Better not to trigger that sort of unrest by raising questions about the basic fairness or effectiveness of our large systems. But failing to enlist popular majorities on behalf of change is to leave idle the force outside the system most likely to compel significant change within.
The ineffectiveness of foundations is nowhere more apparent than in the realm of elementary and secondary education. The system itself is unmistakably, fundamentally broken, especially for poor children who live in big cities.
Yet the imagination of most grant makers in education cannot move beyond that system's horizon. Their dollars go toward training and recruiting more and better teachers and principals, alternately centralizing and decentralizing school governance, alternately enlarging and shrinking the size of schools, and investing in the latest teaching fads.
Their confidence in the efficacy of expert-designed, technocratic fixes is unshaken; they scatter dollars among limited, superficial, short-term projects; and they do nothing without first enlisting support from a collaborative partnership of the full range of powerful interests whose chief goal is to preserve the status quo.
Small wonder that these foundations have so little to show for their money.

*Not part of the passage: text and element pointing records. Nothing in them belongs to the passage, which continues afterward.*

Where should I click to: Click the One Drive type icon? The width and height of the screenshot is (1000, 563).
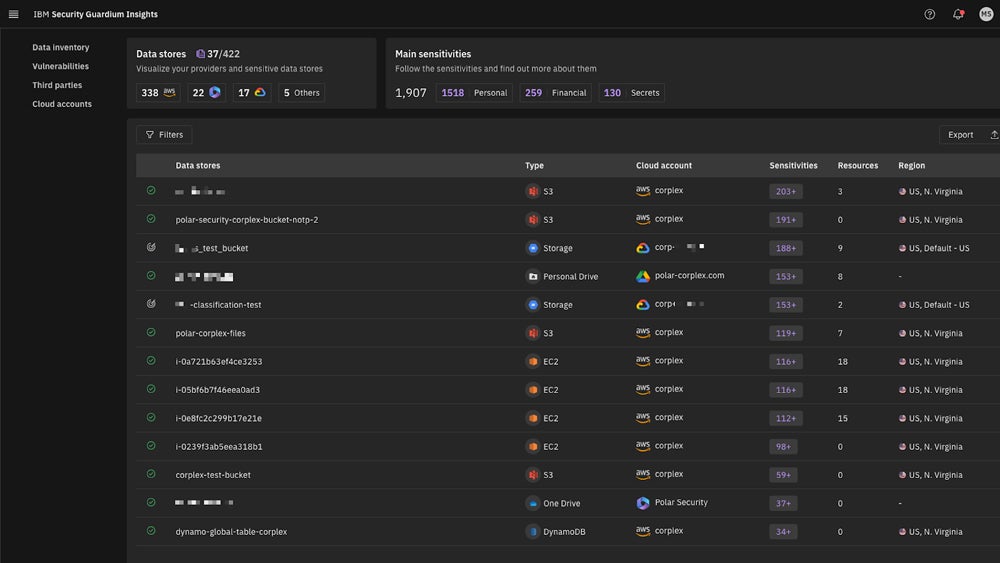coord(533,503)
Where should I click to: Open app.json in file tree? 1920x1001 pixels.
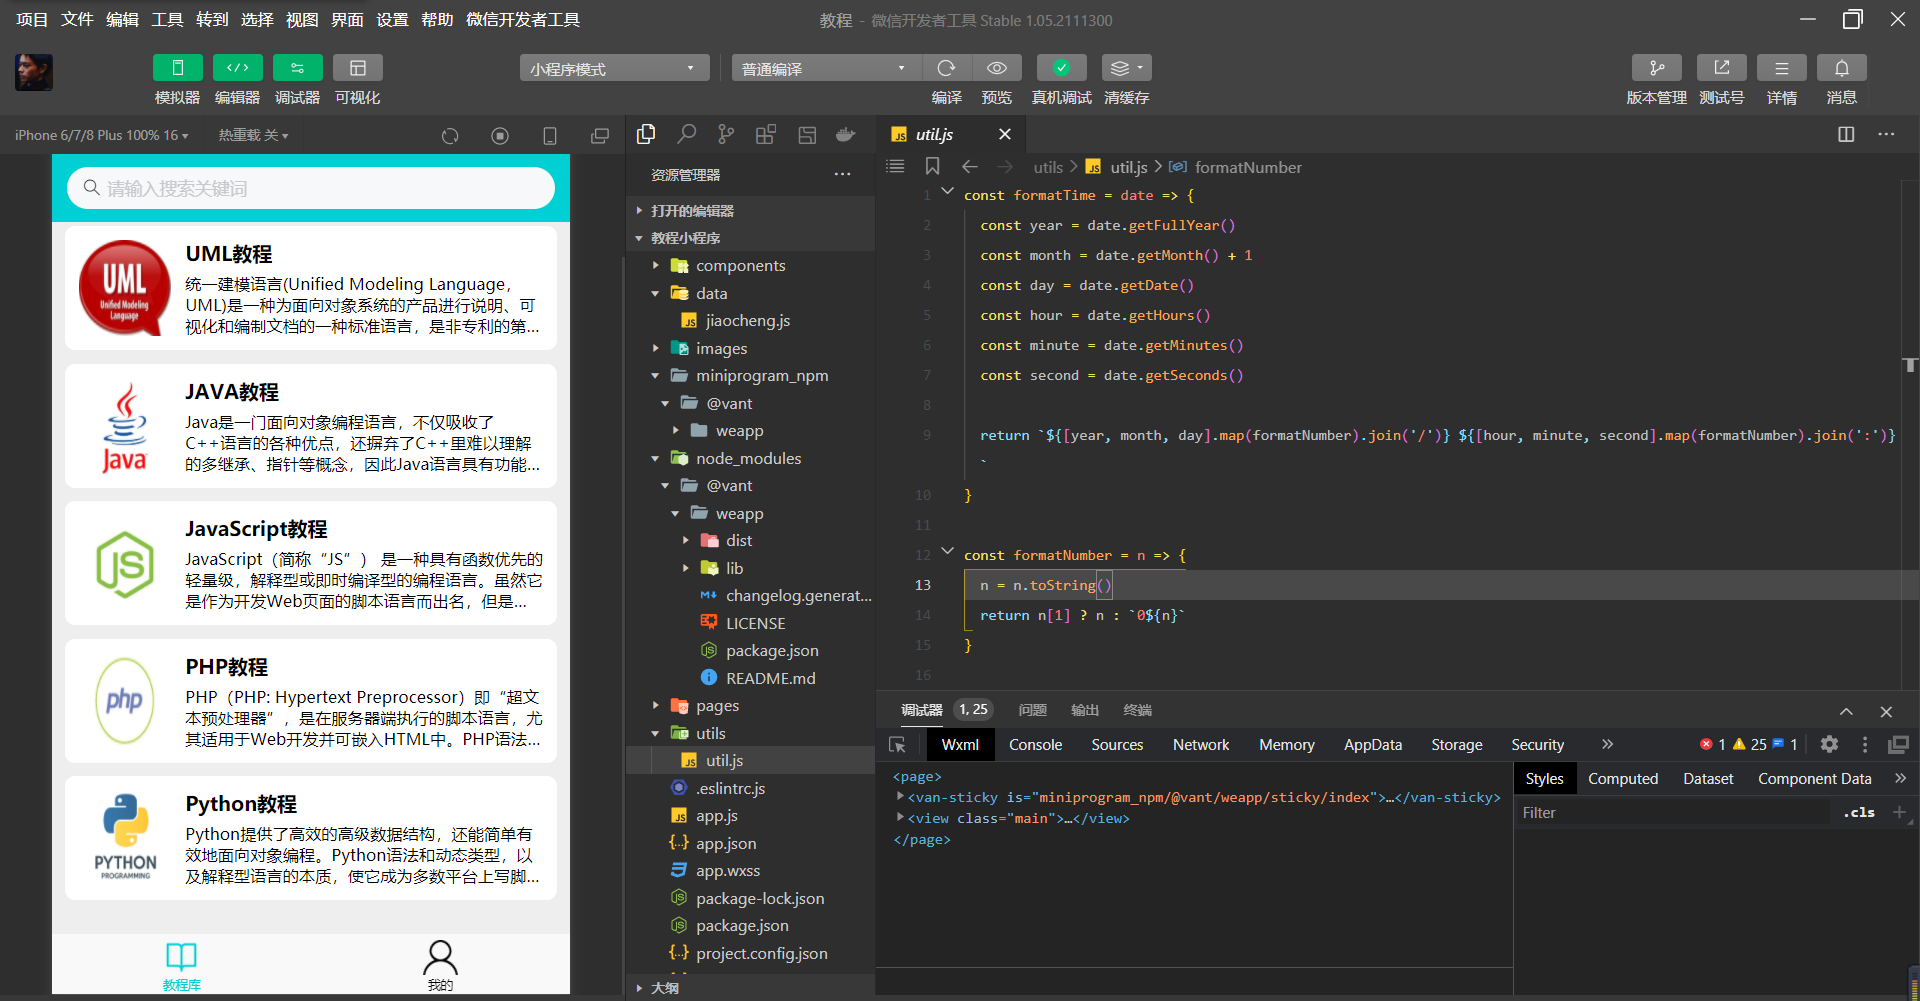click(x=726, y=844)
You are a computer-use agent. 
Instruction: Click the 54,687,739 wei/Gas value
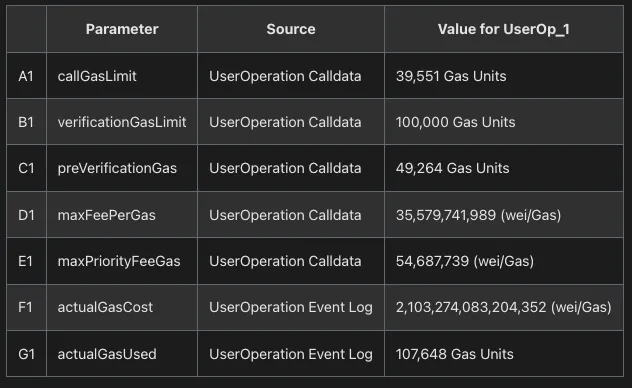(x=465, y=261)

By contrast, other grant makers foremost among them the late John Walton, son of the founder of Wal-Mart have backed charter schools and tuition-assistance programs for private and parochial schools.
The promise of this approach is that it puts the power of choosing schools back in the hands of parents, thereby bringing to bear an enormous and hitherto untapped source of political pressure for change. As Joe Williams, an education journalist, argues in his book, Cheating Our Kids: How Politics and Greed Ruin Education, "Philanthropists must understand that it is possible to reform the inside of school systems by poking and prodding from the outside and by supporting the parent-consumers who have the best chance of demanding better results for their children."
Grant makers who push the idea of parental choice have broken free of the confines of technocratic tinkering.
They support activists with general operating support for extended periods, realizing that progress is not easily calibrated, coming as it does by fits and starts over the long haul. They realize that seeking collaboration among the system's stakeholders is a prescription for stalemate.
Most important, parental choice is rooted in a trust of democracy. It trusts parents to select the schools best for their children, even though they choose a bewilderingly diverse array of educational settings, in defiance of one-size-fits-all experts.
The battle to establish and preserve school choice, furthermore, revitalizes the politics of school districts, stimulating a serious, often contentious debate over education reform in which finally the voice of parents is heard.
The politics of parental choice, in short, begins to re-establish the messy, unpredictable, genuinely democratic politics of an earlier era, which the stable, orderly rule of experts was designed to replace.
But given the centrality of American foundations in the effort to install the rule of professionals, and given their own growing professionalization, it is easy to see why so few foundations can break themselves of the seven bad habits that render them ineffective.